By the time we get to Triptyque the going is getting heavy, confirming the impression that this is music better appreciated in shortish doses. The three songs are all slow, serious meditations on the rise of Christian culture and ethics. The short piano prelude is lovely, the composer letting some light into the texture, but as soon as the voice enters the texture thickens again. This then hardly lets up before the equally lovely postlude which, again, provides a finish effective and convincing enough for the listener to want to return to the whole work.
 
The most approachable music on the disc is to be found in the oddly-titled Trois Lieder.

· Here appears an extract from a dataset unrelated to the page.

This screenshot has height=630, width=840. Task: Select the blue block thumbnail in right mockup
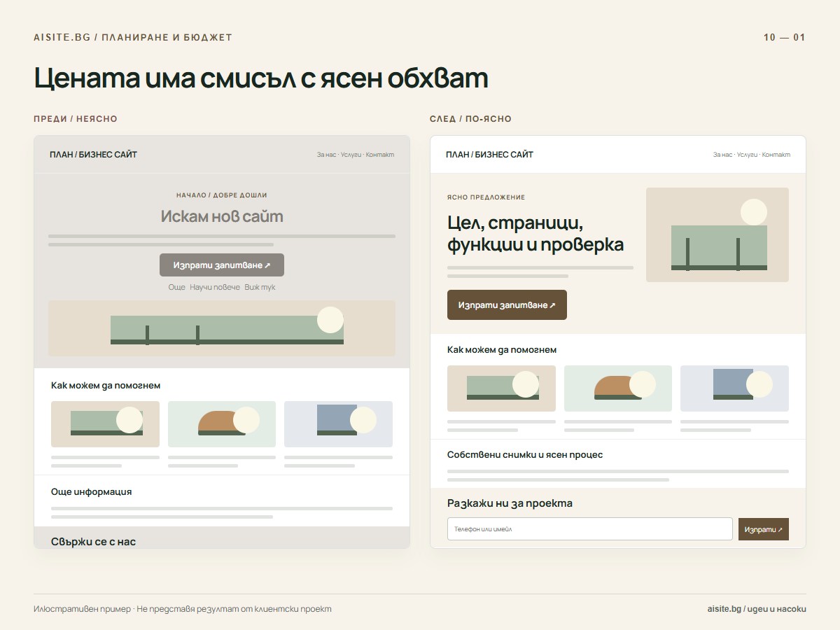point(734,389)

The denseness of the other works is – slightly – attenuated here, perhaps because they are love songs dedicated to the composer’s wife. Solitude, on the other hand, is dark indeed, a sombre recitative wherein a disappointed lover seeks a solitude akin to the grave. Le désir qui palpite à travers la nature is a love song full of “ardour” and “fever”, well evoked in terms of atmosphere but short on lightness and melodic distinction. In spite of its title, the two lovers in Dialogue sacré sing for the most part about rather than to each other, the male voice alternating with the female, in this case the beautiful voice of Claire Seaton bringing a welcome brightness to a rather cheerless collection. Once again one is more aware of the beauty of the piano writing, and of the postlude in particular, than by anything particularly distinctive in the vocal line.
 
Michael Bundy makes the best possible case for this music, as would be expected from one who has made French song something of a speciality and has even written a book dealing with the songs of this very composer. Singing in French is an awesome challenge for all but the French, and Bundy makes as fine a shot at it as I can remember hearing. He is lucky to have the superb skills of Helen Crayford at his disposal: she rises to all the challenges, technical and stylistic, that these songs present. The recording is very fine, though the voice is a little too far forward for my taste. Bundy’s insert note is an admirable introduction to the composer and to these works, though the music rather lacks contrast and audible sign-posts, so the notes inevitably provide little in the way of a listener’s guide. This is a pity, and the music is not always easy to take in, especially at a first hearing. The texts are only available – and could have done with a bit more proofreading – on the Naxos website.